Can you give the stretch from the line containing "Where should I click to: Click the Anaconda" through the end of the records again, renaming "Toggle" to "Flip" and leaving everything else unchanged?

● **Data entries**
START

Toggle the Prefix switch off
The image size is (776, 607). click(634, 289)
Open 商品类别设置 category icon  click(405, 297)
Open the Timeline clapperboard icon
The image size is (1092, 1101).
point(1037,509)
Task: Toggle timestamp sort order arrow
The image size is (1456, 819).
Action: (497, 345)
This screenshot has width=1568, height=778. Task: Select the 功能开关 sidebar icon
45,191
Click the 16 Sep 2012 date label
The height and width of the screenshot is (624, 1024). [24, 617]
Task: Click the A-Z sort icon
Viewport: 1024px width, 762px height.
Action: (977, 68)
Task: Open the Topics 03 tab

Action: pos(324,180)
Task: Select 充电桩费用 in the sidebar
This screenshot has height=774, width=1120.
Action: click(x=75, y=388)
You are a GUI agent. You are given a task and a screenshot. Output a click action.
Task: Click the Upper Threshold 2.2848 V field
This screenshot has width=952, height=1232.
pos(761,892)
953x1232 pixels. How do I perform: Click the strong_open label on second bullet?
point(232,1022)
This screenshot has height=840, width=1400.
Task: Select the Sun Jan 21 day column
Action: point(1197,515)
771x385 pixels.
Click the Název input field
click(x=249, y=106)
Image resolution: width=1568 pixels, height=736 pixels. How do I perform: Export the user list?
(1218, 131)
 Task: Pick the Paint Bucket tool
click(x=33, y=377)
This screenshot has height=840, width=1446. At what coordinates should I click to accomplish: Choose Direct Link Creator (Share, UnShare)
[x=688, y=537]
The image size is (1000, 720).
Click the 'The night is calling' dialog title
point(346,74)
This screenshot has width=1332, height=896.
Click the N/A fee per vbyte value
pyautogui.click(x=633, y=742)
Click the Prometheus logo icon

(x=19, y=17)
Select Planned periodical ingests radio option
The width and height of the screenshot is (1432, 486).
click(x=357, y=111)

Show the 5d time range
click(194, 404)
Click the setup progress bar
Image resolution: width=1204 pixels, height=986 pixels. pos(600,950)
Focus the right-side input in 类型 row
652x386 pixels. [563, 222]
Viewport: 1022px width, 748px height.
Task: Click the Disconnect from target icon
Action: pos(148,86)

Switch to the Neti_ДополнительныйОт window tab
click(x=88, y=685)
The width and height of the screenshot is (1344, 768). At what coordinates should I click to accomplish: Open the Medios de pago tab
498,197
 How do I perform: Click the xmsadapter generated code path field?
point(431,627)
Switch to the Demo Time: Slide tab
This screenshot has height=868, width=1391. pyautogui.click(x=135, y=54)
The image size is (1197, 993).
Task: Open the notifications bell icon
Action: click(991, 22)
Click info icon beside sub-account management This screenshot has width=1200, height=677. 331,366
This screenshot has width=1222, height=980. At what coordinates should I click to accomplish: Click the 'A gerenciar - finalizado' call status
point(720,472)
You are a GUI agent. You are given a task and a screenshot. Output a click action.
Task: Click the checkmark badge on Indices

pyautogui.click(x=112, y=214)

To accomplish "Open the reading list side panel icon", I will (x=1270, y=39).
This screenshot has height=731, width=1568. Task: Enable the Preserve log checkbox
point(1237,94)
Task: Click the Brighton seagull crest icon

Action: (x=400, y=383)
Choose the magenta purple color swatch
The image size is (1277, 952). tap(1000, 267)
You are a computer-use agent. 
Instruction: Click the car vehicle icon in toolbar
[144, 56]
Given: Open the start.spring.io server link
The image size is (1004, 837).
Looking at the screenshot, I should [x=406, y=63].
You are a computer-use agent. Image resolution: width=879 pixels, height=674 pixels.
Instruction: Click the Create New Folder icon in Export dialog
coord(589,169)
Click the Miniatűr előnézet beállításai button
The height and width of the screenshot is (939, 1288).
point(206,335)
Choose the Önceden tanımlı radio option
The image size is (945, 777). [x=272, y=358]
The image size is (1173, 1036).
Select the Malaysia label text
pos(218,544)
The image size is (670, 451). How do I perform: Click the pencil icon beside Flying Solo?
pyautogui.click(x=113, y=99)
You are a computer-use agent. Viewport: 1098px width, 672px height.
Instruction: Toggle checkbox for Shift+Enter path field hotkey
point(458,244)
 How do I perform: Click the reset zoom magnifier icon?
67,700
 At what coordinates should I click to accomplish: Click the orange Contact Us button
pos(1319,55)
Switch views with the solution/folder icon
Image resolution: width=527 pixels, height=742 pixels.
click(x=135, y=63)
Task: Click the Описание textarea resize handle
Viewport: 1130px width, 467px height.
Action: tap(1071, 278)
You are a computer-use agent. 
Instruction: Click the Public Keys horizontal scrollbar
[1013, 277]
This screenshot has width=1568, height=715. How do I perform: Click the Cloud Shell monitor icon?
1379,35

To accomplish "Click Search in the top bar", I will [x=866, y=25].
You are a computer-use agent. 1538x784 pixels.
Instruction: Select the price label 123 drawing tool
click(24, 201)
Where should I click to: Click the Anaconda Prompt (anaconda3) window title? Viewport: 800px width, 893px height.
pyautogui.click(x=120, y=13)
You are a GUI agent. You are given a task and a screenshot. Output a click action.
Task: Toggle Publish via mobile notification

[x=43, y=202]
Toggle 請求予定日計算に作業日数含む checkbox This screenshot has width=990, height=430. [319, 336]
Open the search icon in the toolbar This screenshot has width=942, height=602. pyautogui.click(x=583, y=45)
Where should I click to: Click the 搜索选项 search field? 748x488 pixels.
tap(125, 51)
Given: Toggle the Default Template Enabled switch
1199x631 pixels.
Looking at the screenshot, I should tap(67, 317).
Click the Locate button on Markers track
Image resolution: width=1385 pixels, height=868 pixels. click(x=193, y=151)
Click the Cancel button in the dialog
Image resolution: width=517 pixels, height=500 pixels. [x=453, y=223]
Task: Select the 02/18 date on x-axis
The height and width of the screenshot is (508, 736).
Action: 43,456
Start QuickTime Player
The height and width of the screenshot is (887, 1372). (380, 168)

END

● **RIGHT ANSWER**
Where should I click to: Click the Anaconda Prompt (anaconda3) window title? Viewport: 800px width, 893px height.
pyautogui.click(x=120, y=13)
You are a GUI agent. You are given a task and a screenshot. Output a click action.
Task: Flip Publish via mobile notification

[x=43, y=202]
Flip 請求予定日計算に作業日数含む checkbox This screenshot has width=990, height=430. [319, 336]
Open the search icon in the toolbar This screenshot has width=942, height=602. pyautogui.click(x=583, y=45)
Where should I click to: Click the 搜索选项 search field? 748x488 pixels.
tap(125, 51)
Given: Flip the Default Template Enabled switch
1199x631 pixels.
Looking at the screenshot, I should tap(67, 317).
Click the Locate button on Markers track
Image resolution: width=1385 pixels, height=868 pixels. click(x=193, y=151)
Click the Cancel button in the dialog
Image resolution: width=517 pixels, height=500 pixels. [x=453, y=223]
Task: Select the 02/18 date on x-axis
The height and width of the screenshot is (508, 736).
Action: 43,456
Start QuickTime Player
The height and width of the screenshot is (887, 1372). (380, 168)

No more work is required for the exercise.